At Sword, we’re building AI to heal billions and unlock humanity’s full potential.
Requirements
Proven experience designing and operating data platforms at scale - warehouse, data lake, or lakehouse architectures in production.
Hands-on experience with a modern lakehouse table format - Iceberg strongly preferred; Delta Lake or Hudi also welcome. You understand how the format works under the hood: metadata layout, snapshots, manifests, compaction, copy-on-write vs. merge-on-read.
Clear mental model of catalogs (REST, Polaris, Glue, Unity, Hive) - their trade-offs, and how compute stays detached from storage.
Exposure to at least one vendor lakehouse or query platform - Snowflake, Starburst, or Databricks — at the level where you can reason about its architecture, not just use its UI.
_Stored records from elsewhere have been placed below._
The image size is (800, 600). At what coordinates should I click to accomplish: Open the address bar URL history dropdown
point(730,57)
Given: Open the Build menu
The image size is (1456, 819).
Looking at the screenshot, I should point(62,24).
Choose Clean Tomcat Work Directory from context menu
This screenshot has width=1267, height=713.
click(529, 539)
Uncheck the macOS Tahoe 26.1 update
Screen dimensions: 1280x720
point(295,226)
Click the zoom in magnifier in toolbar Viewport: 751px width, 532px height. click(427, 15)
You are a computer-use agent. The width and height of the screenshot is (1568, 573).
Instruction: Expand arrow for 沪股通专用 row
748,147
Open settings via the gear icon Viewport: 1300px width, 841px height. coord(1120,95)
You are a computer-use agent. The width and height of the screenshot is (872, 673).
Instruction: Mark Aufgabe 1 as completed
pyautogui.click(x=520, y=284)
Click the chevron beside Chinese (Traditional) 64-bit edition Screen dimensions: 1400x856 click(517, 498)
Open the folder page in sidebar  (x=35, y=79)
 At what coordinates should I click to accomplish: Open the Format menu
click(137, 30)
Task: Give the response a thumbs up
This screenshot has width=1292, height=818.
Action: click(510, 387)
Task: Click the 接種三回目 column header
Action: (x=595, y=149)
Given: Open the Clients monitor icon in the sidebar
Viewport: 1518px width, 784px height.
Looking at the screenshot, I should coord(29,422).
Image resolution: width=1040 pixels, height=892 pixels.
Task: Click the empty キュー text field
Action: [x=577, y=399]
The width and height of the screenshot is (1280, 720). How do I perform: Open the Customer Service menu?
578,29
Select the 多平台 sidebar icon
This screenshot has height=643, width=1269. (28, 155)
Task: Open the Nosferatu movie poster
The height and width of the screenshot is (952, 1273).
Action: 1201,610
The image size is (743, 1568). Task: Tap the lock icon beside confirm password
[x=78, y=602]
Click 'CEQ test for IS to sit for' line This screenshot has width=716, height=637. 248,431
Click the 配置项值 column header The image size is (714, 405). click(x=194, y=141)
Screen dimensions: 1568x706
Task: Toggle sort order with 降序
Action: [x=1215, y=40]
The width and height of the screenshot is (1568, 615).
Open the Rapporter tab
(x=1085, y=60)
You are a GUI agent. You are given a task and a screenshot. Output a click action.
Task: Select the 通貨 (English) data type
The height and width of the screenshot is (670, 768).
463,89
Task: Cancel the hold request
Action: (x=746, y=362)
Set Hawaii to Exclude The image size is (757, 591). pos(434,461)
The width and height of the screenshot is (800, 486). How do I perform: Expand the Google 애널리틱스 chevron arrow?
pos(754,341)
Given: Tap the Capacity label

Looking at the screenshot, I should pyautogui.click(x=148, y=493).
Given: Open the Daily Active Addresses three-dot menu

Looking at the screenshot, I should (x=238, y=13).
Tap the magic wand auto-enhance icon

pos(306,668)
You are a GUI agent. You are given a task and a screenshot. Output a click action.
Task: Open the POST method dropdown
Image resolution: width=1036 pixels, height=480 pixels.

Strong experience with a distributed processing engine - Flink strongly preferred; Spark also fine. You can reason about its internals, fine-tune a running job, and debug a pipeline that’s silently degrading.
Familiarity with durable execution - Temporal, Restate, or similar - or at minimum a solid mental model of what durable execution means and why it matters for data workflows.
Production experience building and operating APIs (REST or gRPC) at scale - good instincts about contracts, versioning, retries, rate limiting, and observability.
Solid understanding of Kafka and event-driven architectures (producers/consumers, partitioning, delivery semantics).
Comfortable in regulated environments (healthcare, fintech, gov) where audit, compliance, and data governance are part of every design.
Platform mindset: you design for self-service, API-first, and with systems and agents - not only humans - as legitimate consumers.